[Stored data]
-=-=-=-=-

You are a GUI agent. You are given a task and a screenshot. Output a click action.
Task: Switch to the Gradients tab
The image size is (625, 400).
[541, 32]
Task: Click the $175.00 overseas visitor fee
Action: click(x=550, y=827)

-=-=-=-=-

Down to the last line, repeat the data exactly.

- Response
You are a GUI agent. You are given a task and a screenshot. Output a click action.
Task: Switch to the Gradients tab
The image size is (625, 400).
[541, 32]
Task: Click the $175.00 overseas visitor fee
Action: click(x=550, y=827)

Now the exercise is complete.